YORKSHIRE’S businesses face a “depressing picture” after it was announced that five high street banks must raise billions of pounds to plug holes in their finances, according to a leading figure at the Institute of Directors (IoD).
Suzy Brain, the chairman of the IoD in Yorkshire, said entrepreneurs and families wanted a return to the days when banks provided lending for innovation and new homes.
Ms Brain made the comments after The Prudential Regulation Authority (PRA) said the aggregate capital shortfall at five UK banks at the end of 2012 was £27.1bn, higher than its £25bn initial estimate in March this year.
The banks had already outlined plans in March to raise £12.5bn during this year – roughly half the total shortfall. The PRA raised this estimate to £13.7bn yesterday.
Ms Brain said yesterday: “Any steps taken to put the banks on a stable, sustainable footing should not be at the expense of our entrepreneurs and successful business people, who need financial support to set up and grow businesses.
“The route out of austerity has got to come from a business boom, that boosts jobs and increases the number of people paying tax.
“The banks have got to look outward, stop navel gazing, and help our local businesses, to help the nation in its economic recovery, and get young people and the unemployed into jobs.”
A leading Yorkshire academic believes that, in the longer term, Britain may see smaller banks emerging.
Dr Alper Kara, of Hull University Business School, said yesterday: “Recent rising pressure on banks about capital requirements, is a consequence of the wide belief that excessive leverage by banks have contributed immensely to the global financial crisis, which hit the British economy severely. British banks are still too large, highly leveraged and complex.”
According to Dr Kara, the Government and the Bank of England are keen to ensure that the country’s banks are well capitalised, and do not pose a threat to taxpayers.
He added: “These new measures – such as the implementation of the newly introduced leverage ratio five years earlier than the globally agreed deadline – show that the focus is on the long-term economic recovery with a stable and sound banking sector. Hence, Sir Mervyn King (the outgoing Bank of England governor) said that ‘solving banking sector problems is the work of a generation’.
“This choice may be an impediment to the slow economic recovery we are observing at the moment.
“Banks, expected to increase lending to the businesses and families to kick start the economy, may have to concentrate on adjusting their balance sheets.”
Although plans were already proposed to fill the capital shortfall, Dr Kara said that the new announcement will increase the pressure on banks.

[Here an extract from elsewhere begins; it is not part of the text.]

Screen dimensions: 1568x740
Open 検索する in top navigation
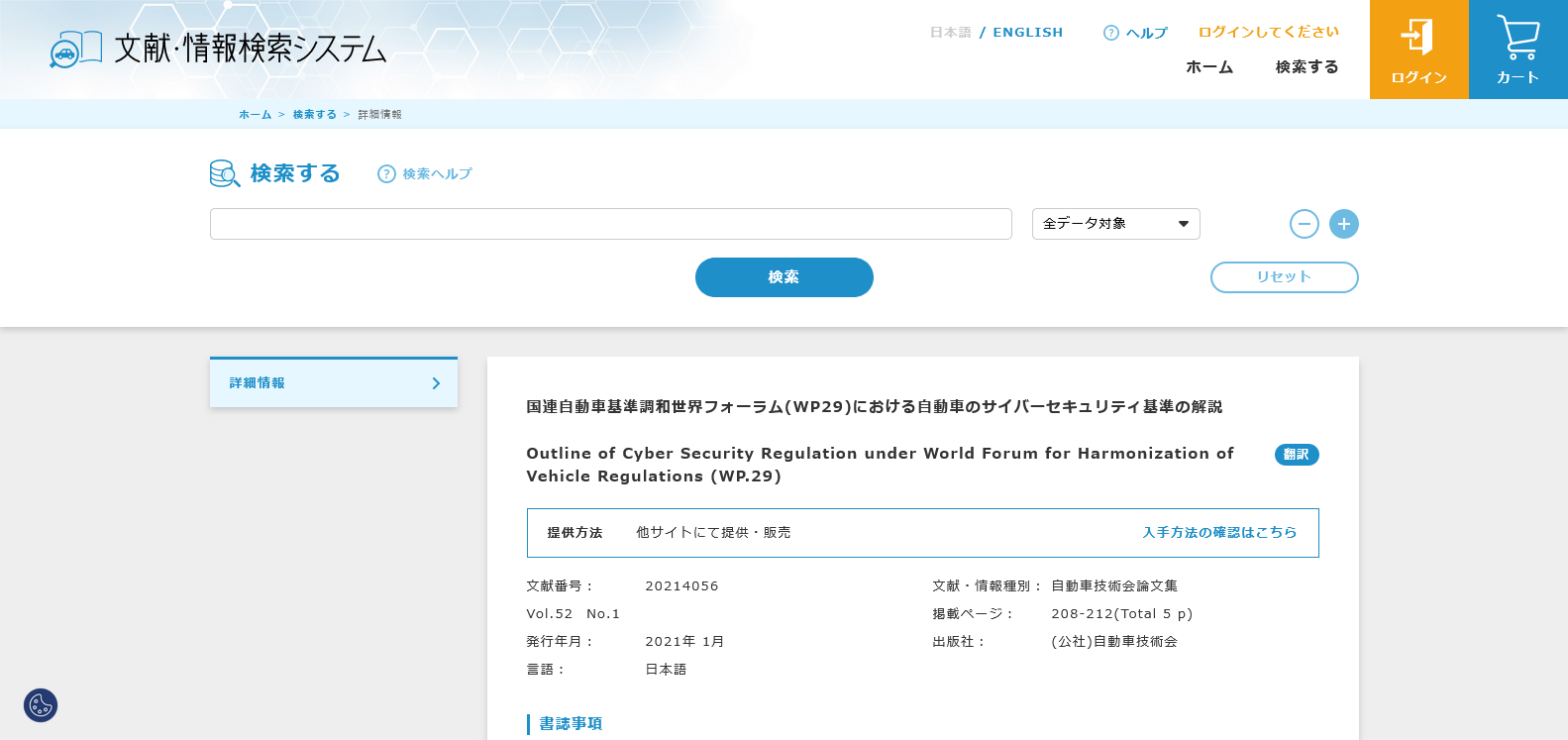tap(1307, 67)
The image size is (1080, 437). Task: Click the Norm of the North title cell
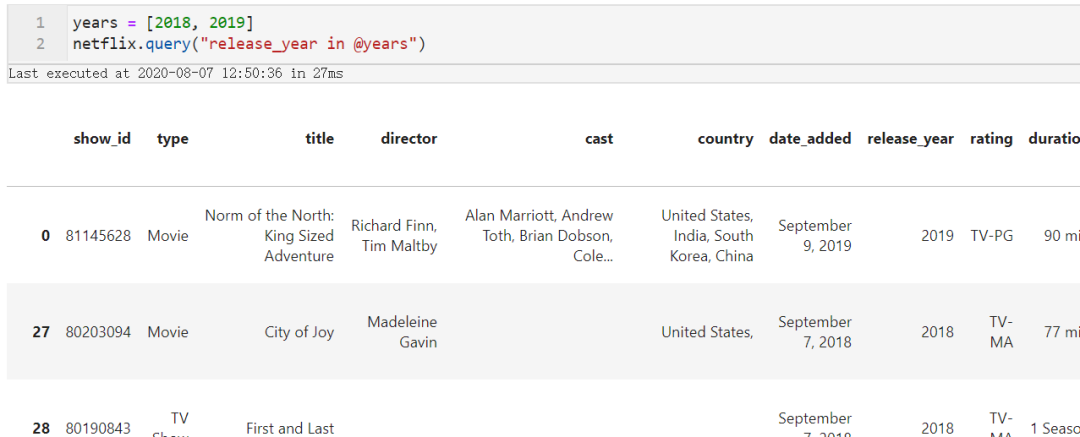269,236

He added: “Reaching the targeted capital requirements can either be achieved by supplementing the capital base, or by reducing lending to the economy.
“The latter will not be supportive of pushing economic growth and creating jobs.

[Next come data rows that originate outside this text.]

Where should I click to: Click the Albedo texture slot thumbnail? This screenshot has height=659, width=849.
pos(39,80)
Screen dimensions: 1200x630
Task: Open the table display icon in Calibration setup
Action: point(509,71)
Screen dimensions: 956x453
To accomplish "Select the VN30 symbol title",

“In particular, two institutions affected from the introduction of the new leverage ratio, Barclays and Nationwide, unlike others, were already supporting economic recovery by increasing their net lending. Reaching the new capital targets may discourage them.
“In the long term, the consequence of these policies will be smaller size banks, which is what is planned to be achieved by the Government.”

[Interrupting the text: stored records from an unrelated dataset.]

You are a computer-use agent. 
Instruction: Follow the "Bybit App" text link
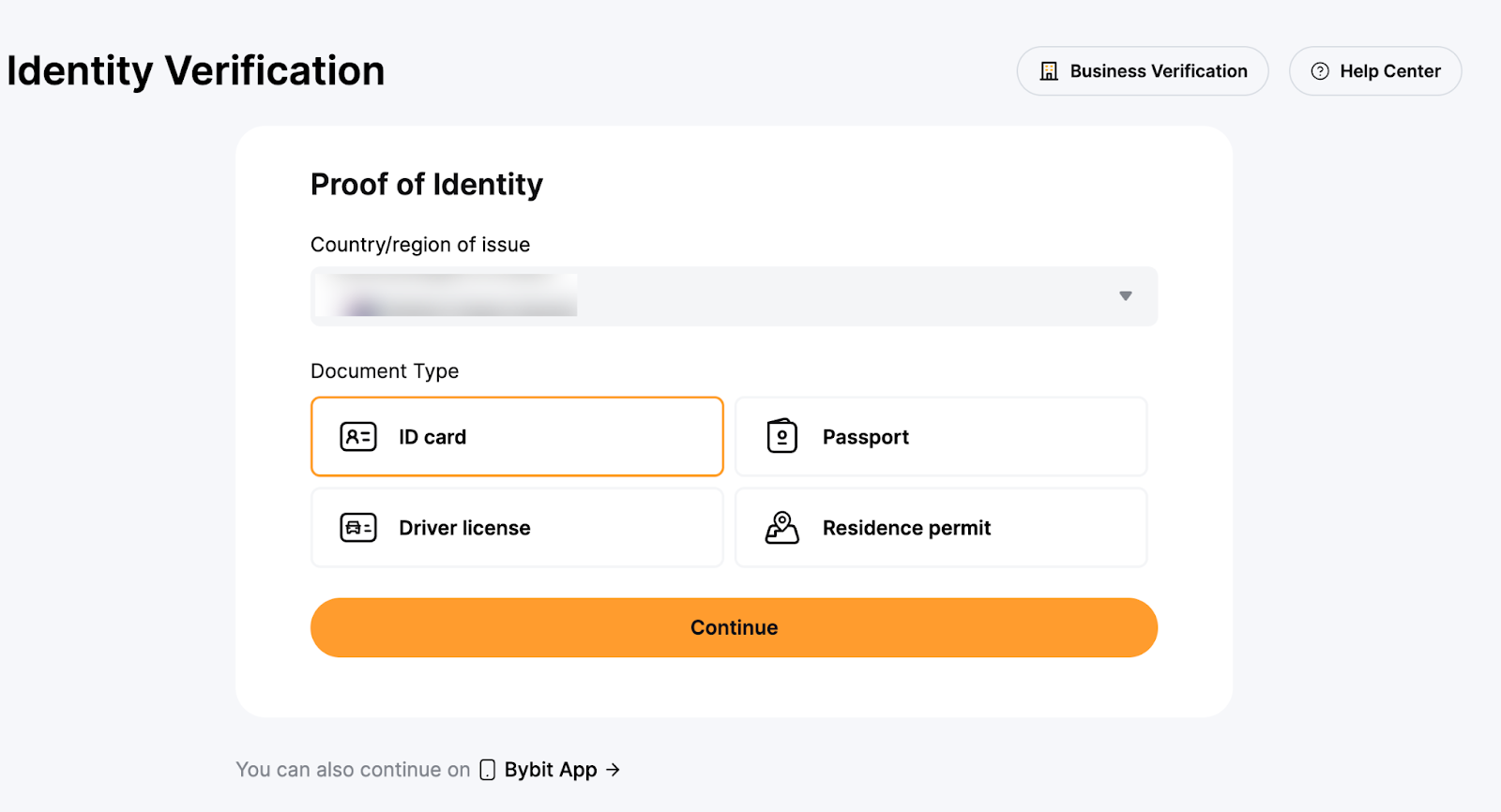[551, 770]
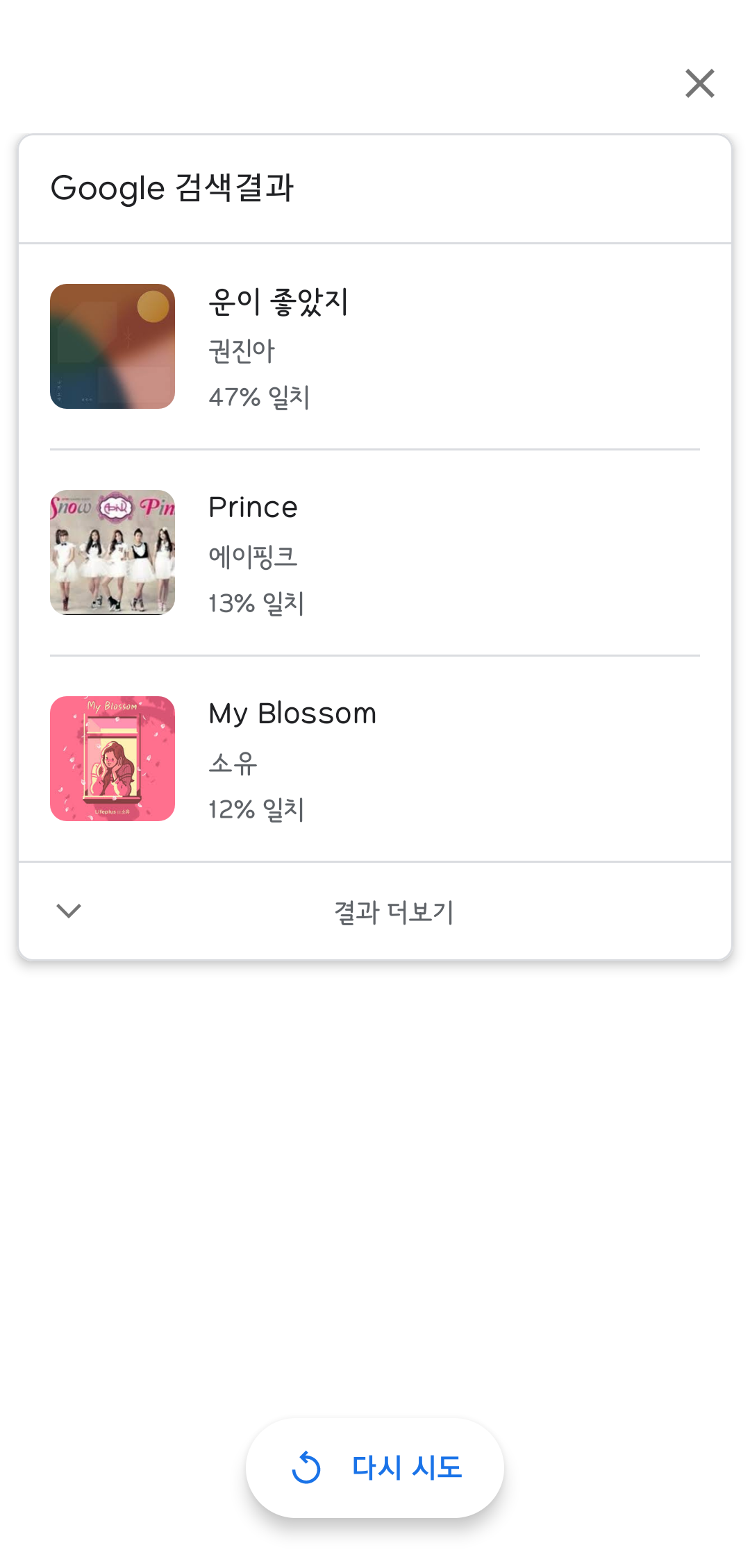750x1568 pixels.
Task: Tap the Google 검색결과 header
Action: click(x=172, y=188)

The PRA said it has asked firms to ensure that all plans to address shortfalls do not reduce lending to the real economy.
However, there are fears the tough rules will hamper their ability to lend at a crucial time for the wider economic recovery.
Kevin Burrowes, UK financial services leader at PricewaterhouseCoopers, said yesterday: “While more transparency is welcome, it is debatable whether this disclosure is supportive of pushing economic growth or facilitates more bank lending.”